[Page excerpt]

►

Note that these value-based composition methods need minor modifications to fit our IGNT-MAC framework. Concretely, for value-based composition method, we incorporate individual policy network and target network for each agent, and the original individual Q-value functions are retained to facilitate the learning of critic in the IGNT-MAC variant.

Q6 (w.r.t Question 3): Why FOP cannot learn well in 3s_vs_5z? FOP can reach around 70% win-rate in their original paper in MMM2.

The reason why FOP cannot learn well in 3s_vs_5z is two-fold:

i) Scenario characteristic: the scenario 3s_vs_5z, consisting of 3 allied stalkers and 5 enemy zealots, is an asymmetric task that requires precise control such as keeping a distance, evading attacks from the enemy units to win consistently. In particular, the enemy zealots have more powerful attacks and sturdy armor compared to allied stalkers. Therefore, the allied agents have to leverage agents' advantages and adopt flexible tactics to win in battle. To better understand the learned policy by FOP in 3s_vs_5z, we examine the learned behavior of each agent from the battle replay. We observe that, FOP tend to learn a specific strategy that, agents initially move right, and then engage enemies once they are in the shooting range, without making full use of fighting states of multi-agents themself vs enemies.

ii) FOP characteristic: FOP is a Maximum-entropy MARL method that learns an optimal joint policy for entropy-regularized Dec-POMDP rather than the original MDP. As pointed in DMAC~\cite{su2022divergence}, the converged policy in FOP may be biased, which is one possible reason that lead to unsatisfied performance in some complicated scenarios such as 3s_vs_5z.

◄

[Problem 1] In the page excerpt on FOP's results in 3s_vs_5z, rewrite the paragraph beginning "i) Scenario characteristic" as a short bulleted list that keeps its main facts.
[Problem 2] List every algorithm or framework that the page excerpt refers to by a specific name. Leave out general formulations such as MARL, MDP and Dec-POMDP.
[Problem 3] Continue the page excerpt on why FOP performs poorly in 3s_vs_5z, picking up after its final sentence.

[Given records]
►

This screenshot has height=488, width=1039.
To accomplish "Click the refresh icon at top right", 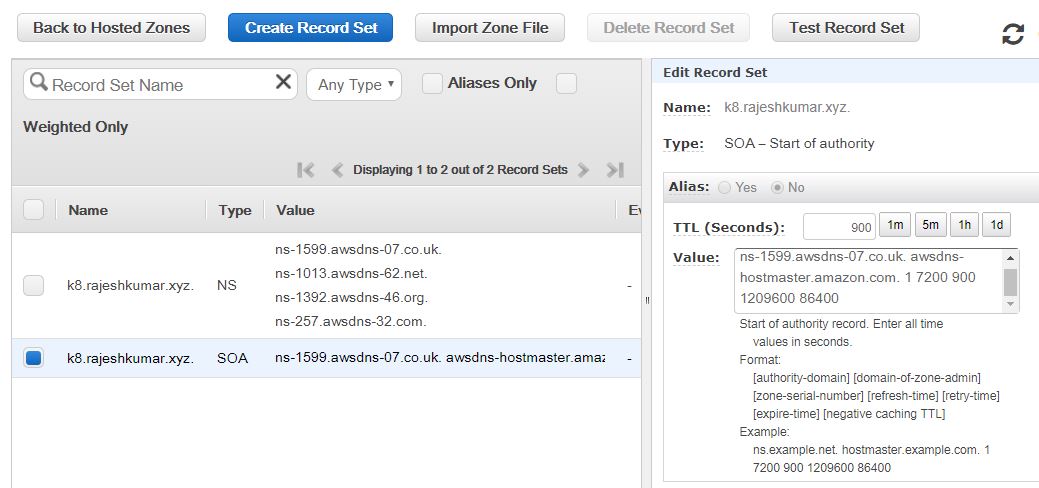I will coord(1012,35).
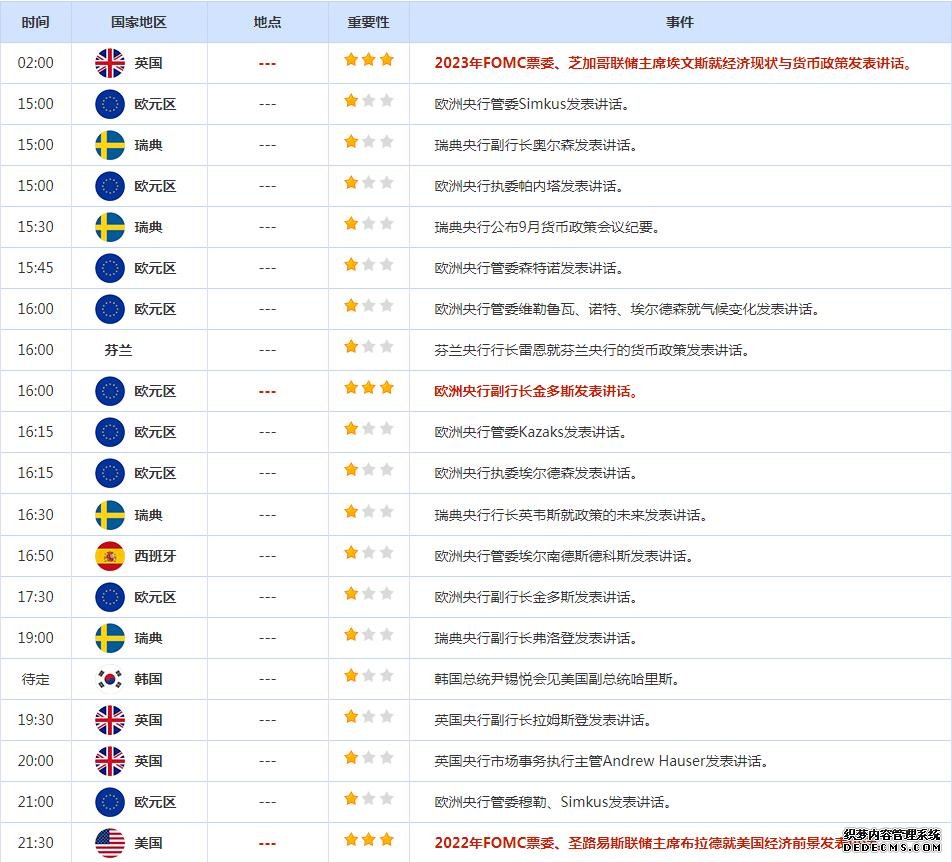
Task: Click the three-star importance rating at 02:00
Action: click(369, 60)

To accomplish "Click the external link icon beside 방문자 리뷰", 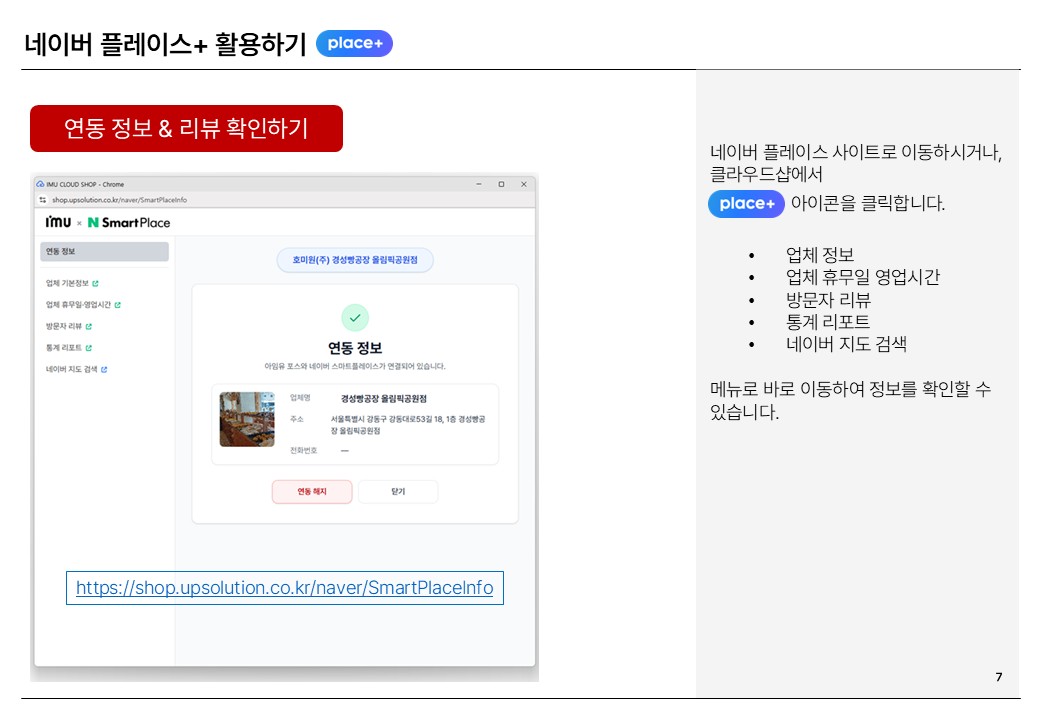I will coord(89,327).

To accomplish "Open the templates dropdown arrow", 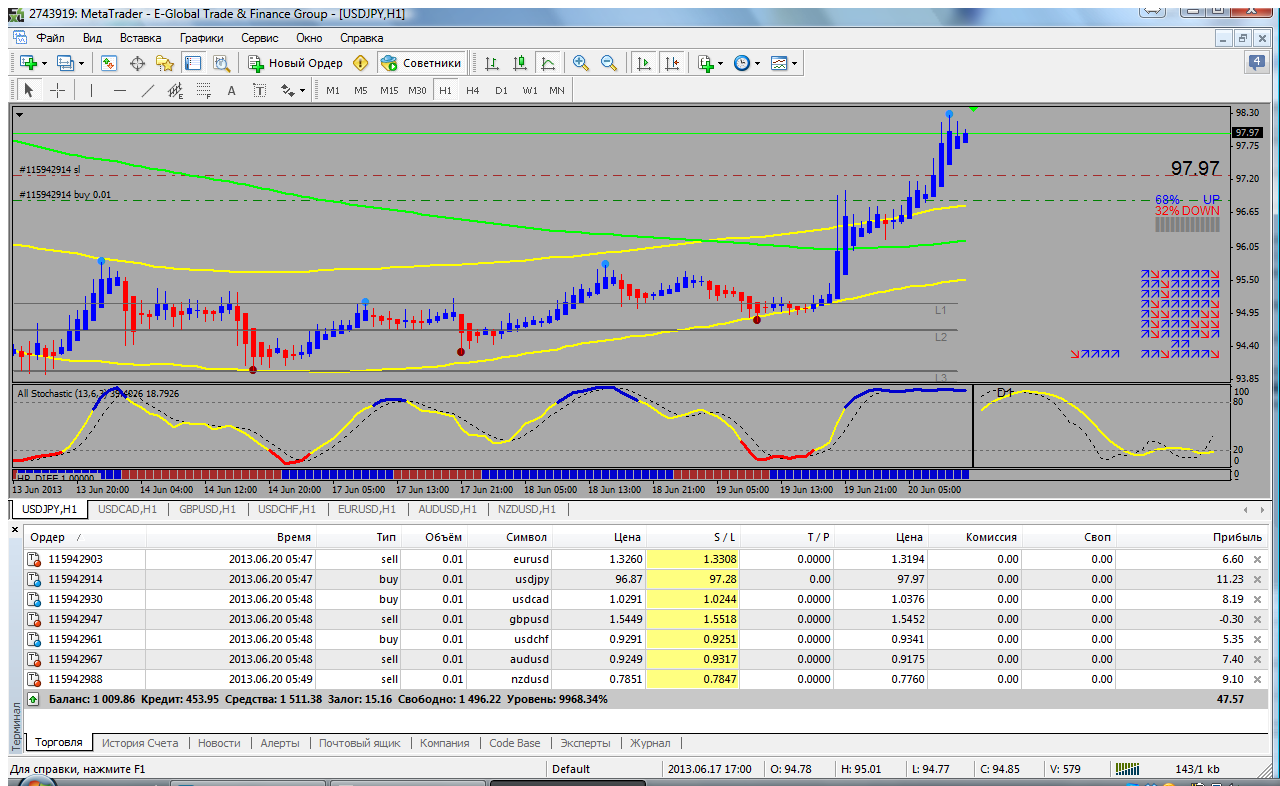I will 794,63.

◄

[Written answer 1]
- 3s_vs_5z pits 3 allied stalkers against 5 enemy zealots. It is an asymmetric task that needs precise control, such as keeping distance and evading enemy attacks.
- The enemy zealots have stronger attacks and sturdier armor than the allied stalkers, so the allies must use their advantages and flexible tactics to win.
- Battle replays show that FOP learns one fixed strategy: agents move right, then engage enemies once they are in shooting range.
- This strategy does not make full use of the agents' fighting states relative to the enemies.

[Written answer 2]
- IGNT-MAC
- FOP
- DMAC

[Written answer 3]
For the question that FOP can reach around 70% win-rate in their original paper in MMM2, we make the clarification that all comparison results of FOP in SMAC benchmark are carefully produced from the official code (https://github.com/liyheng/FOP).

Please note that the updated manuscript for the revision has been uploaded.

评论

Actually, I have the same concern as Reviewer ujuj pointed out about the discrete actions. The Theorem 1 will not hold. Also, if it holds, an Identity matrix is one type of transformation that satisfies Theorem 1, individual global transform optimality exists without any changes in actions.

That is also why I have Q4 and Q5. Maybe the authors can use an example to illustrate. Such as how to transform the prediction values 0.85,0.05, 0.1 for A, B, C to new actions and perform normalized transformation, etc.

评论

Thanks for your timely reply.

For the same concern, please see the reply to Reviewer ujuj.

For the question how to transform the prediction values, we use a three-layer neural network following by softmax for the probability value. The network is learnable during training.

We hope you can understand the answer. Thanks again.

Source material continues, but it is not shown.